Data on cancer diagnosis, age at diagnosis, cancer treatment, ER/PR status, and SEER summary stage were collected from the statewide cancer registries while all other variables described above were part of the baseline SCCS questionnaire. Cancer registries generally systematically collect treatment information for the first course of treatment only. While completeness of surgery and radiotherapy may be accurately captured for many cases, as well as receipt of chemotherapy (yes, no) for initial diagnosis, hormonal therapy is incomplete (41, 42), therefore we do not present data on hormonal therapy for this study.

Outcome Ascertainment and Final Analytic Sample

Study outcomes included all-cause mortality and breast cancer-specific mortality. Mortality data were collected via annual linkages to the Social Security Administration vital status service for epidemiologic researchers and the NDI through 12/31/2020. Breast cancer deaths were classified using the underlying cause of death data from the NDI and the International Classification of Diseases, Tenth Revision code C509.

Statistical Analysis

Frequencies and percentages for categorical variables and means (ranges) for continuous variables were calculated for socio-demographic and clinical factors overall and by race. We also evaluated bivariate associations for clinical factors and key covariates by total PA. Statistical differences were assessed with the Chi-Square test for categorical variables and Kruskal-Wallis test for continuous variables. Survival time was calculated from diagnosis date to date of death or date of last follow-up via linkage to the NDI. Kaplan-Meier estimates of 5-year survival were calculated for overall survival and breast cancer-specific survival.

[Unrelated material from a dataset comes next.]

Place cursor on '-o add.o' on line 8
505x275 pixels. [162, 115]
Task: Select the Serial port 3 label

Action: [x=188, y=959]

Adjusted hazard ratios (HRs) and their corresponding 95% confidence intervals (CIs) were derived from Cox proportional hazards regression models (43). Entry time was defined as date of breast cancer diagnosis and exit time was defined as date at death or last follow-up. Multivariable models were first adjusted for age at diagnosis, education, time between cohort enrollment, BMI, and diabetes (as this was associated with PA in the descriptive analysis). As education and income were correlated, only education was included in the multivariable models. Multivariable models were additionally adjusted for clinical factors (stage, breast cancer surgery, radiotherapy and chemotherapy). Missing data (shown by covariate in Table 1) were included as a category for each covariate as the sample size was small (44). We conducted a sensitivity analysis excluding deaths in the first year after diagnosis from the analysis (45). We also conducted a sensitivity analysis excluding women diagnosed with breast cancer <1 year after the baseline interview, when PA was measured. The proportional hazards assumption was tested by examining interaction terms for PA and both overall survival time and breast cancer-specific survival time, and no evidence for violation of this assumption was found. P-values for trend were obtained by including the ordinal categorical variable for PA in the model as a continuous variable. All analyses were performed using SAS version 9.4. Tests of statistical significance were based on two-sided probability and p-values <0.05 were considered statistically significant.

RESULTS

The mean time between enrollment and breast cancer diagnosis was 4.9 years, ranging from zero to 13 years. The mean years of follow-up after breast cancer diagnosis was 6.9 years. During follow-up, there were 332 deaths (173 of these were due to breast cancer). Five-year overall survival and breast cancer-specific survival rates were 75.4% and 84.8%, respectively.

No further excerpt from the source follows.